> **What the task requires**: Can you lay out everything in the records from the line containing "Task: Open the" down to the line containing "Action: (981, 97)" as a Markdown table with the columns Row and Line, skipping blank lines? Leave the pictures out of the answer.

> **Data rows**:
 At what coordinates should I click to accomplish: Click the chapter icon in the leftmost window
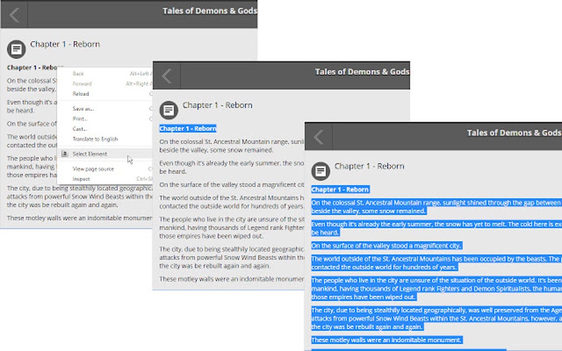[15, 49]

---

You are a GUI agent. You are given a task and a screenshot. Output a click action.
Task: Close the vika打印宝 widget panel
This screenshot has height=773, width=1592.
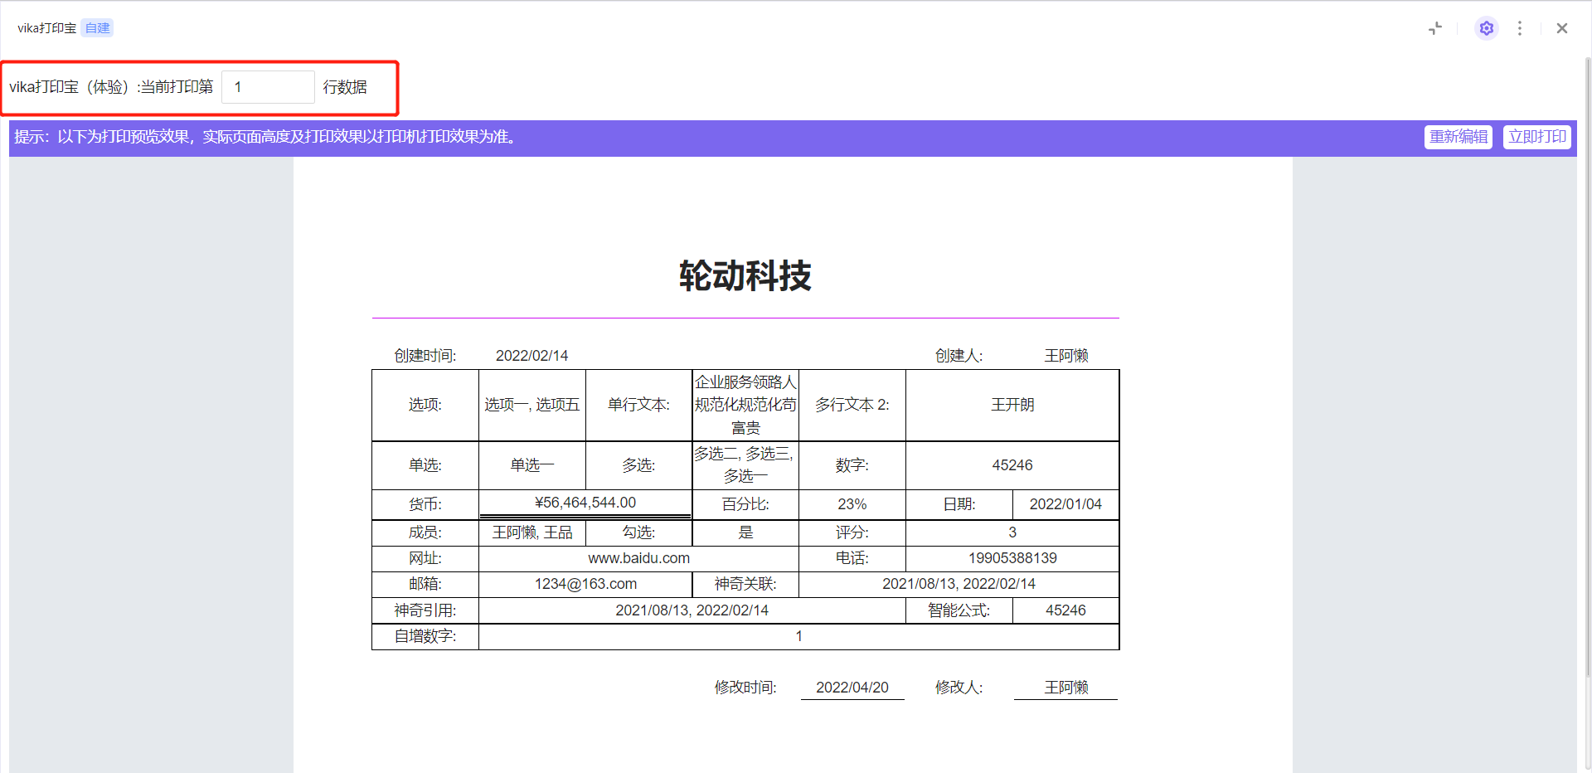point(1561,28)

...

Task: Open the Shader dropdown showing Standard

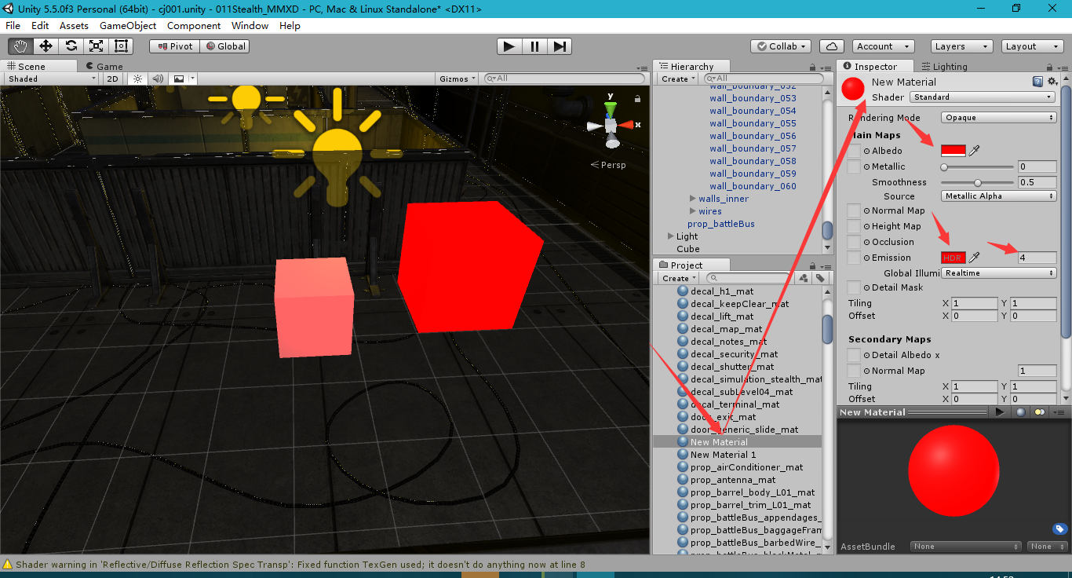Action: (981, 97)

> **Complete response**:
| Row | Line |
|---|---|
| 1 | Task: Open the Shader dropdown showing Standard |
| 2 | Action: (981, 97) |